Work to complete. Give again only the lines from the line that holds "The height and" to the end of the data, inclusive, omitting all pictures.

+ + +

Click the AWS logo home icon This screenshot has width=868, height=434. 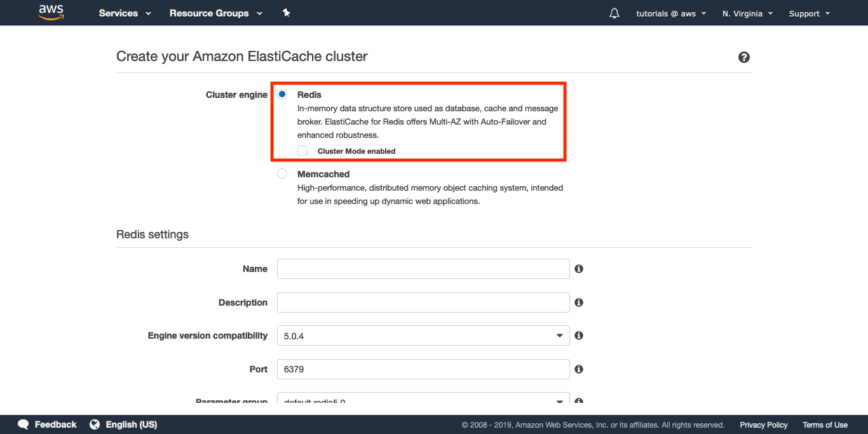[x=51, y=12]
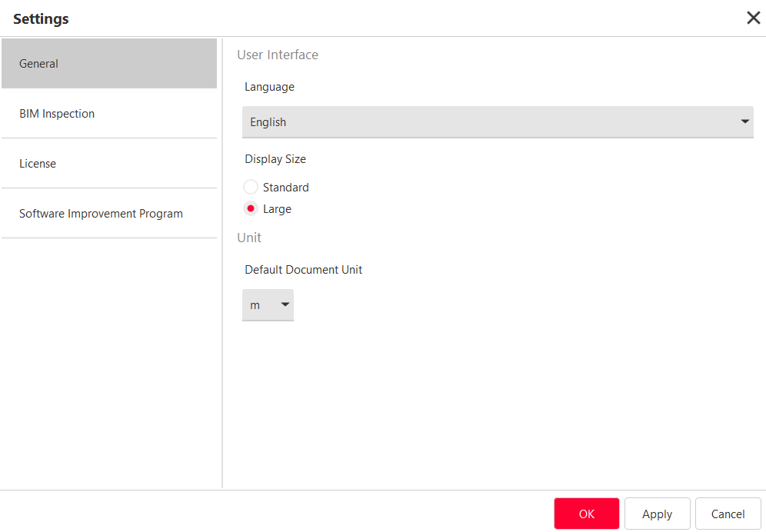766x532 pixels.
Task: Click the arrow icon of the Language dropdown
Action: 744,122
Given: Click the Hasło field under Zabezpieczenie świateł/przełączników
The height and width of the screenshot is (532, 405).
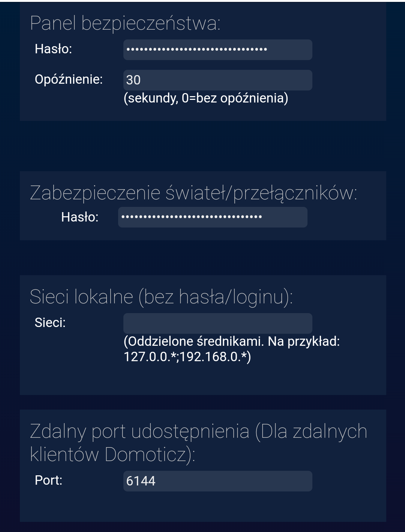Looking at the screenshot, I should (x=213, y=217).
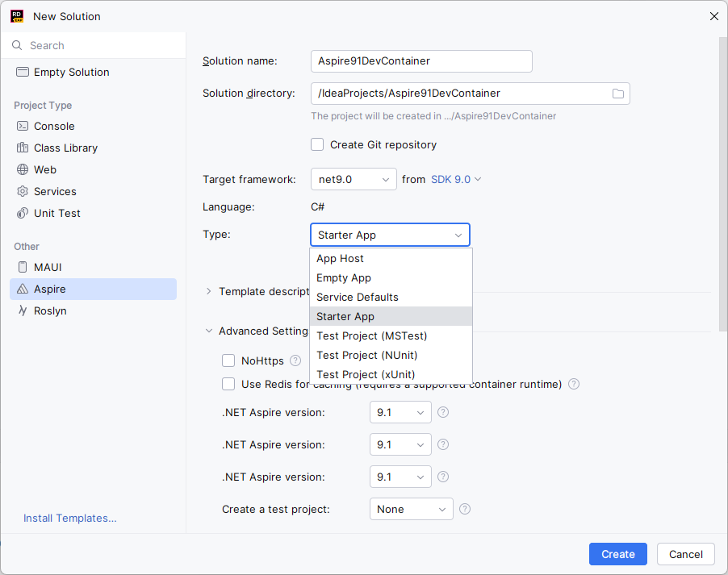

+ + +

Written answer.
The height and width of the screenshot is (532, 405).
Looking at the screenshot, I should (x=213, y=217).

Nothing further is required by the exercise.